Geoff Parkes – in Australia – has a links page that lists Just Above Sunset first under “Brain Candy.”  See this for that.  Ha!  I sent him a nice note.  But now I have to produce more of it.

 

Bob Patterson’s energy has not flagged.  See this - something he found for those of you despairing liberals thinking of moving to Canada.  And this - which is why you should.  He also sends along this.

 

And too he points out news of a big Coca-Cola photo contest that seems to be about life in Paris. 

 

And this is rude - and amusing.

 

I find Eric Alterman good here -

 

… consider all of the various ways in which this war differs from the one we fought in Vietnam. 

 

Unlike Vietnam, our allies are treating the local populace well and are fighting effectively.

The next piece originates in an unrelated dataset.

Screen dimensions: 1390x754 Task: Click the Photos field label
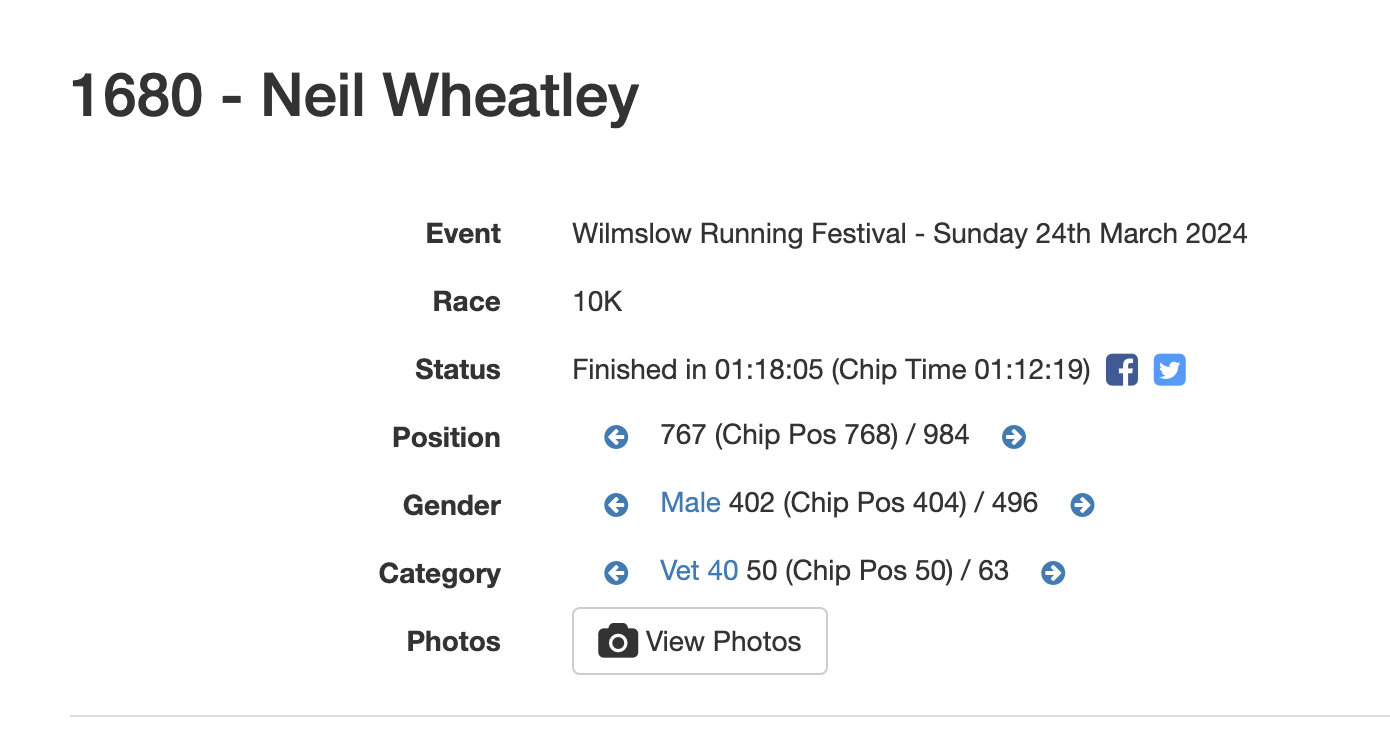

Unlike Vietnam, our troops are not torturing anyone or committing any atrocities anywhere.

Unlike Vietnam, our allies are committed to democracy, and are capable and experienced in carrying it out.

Unlike Vietnam, we are backing strong, independent leaders, rather than quislings and puppets whose power base rests with our military forces and economic support.

Unlike Vietnam, we are beloved by the people we are saving.

Unlike Vietnam, our president and his cabinet officers are leveling with the nation about the costs of victory and likelihood of defeat.

Unlike Vietnam, we have the support of the international community.

Unlike Vietnam, it is particularly popular in the region where the war is being fought, and among the alleged audience abroad we seek to impress with our wisdom and resolve.

Unlike Vietnam, our actions are not inspiring anyone to take up arms against us and thereby increase the level of threat we face.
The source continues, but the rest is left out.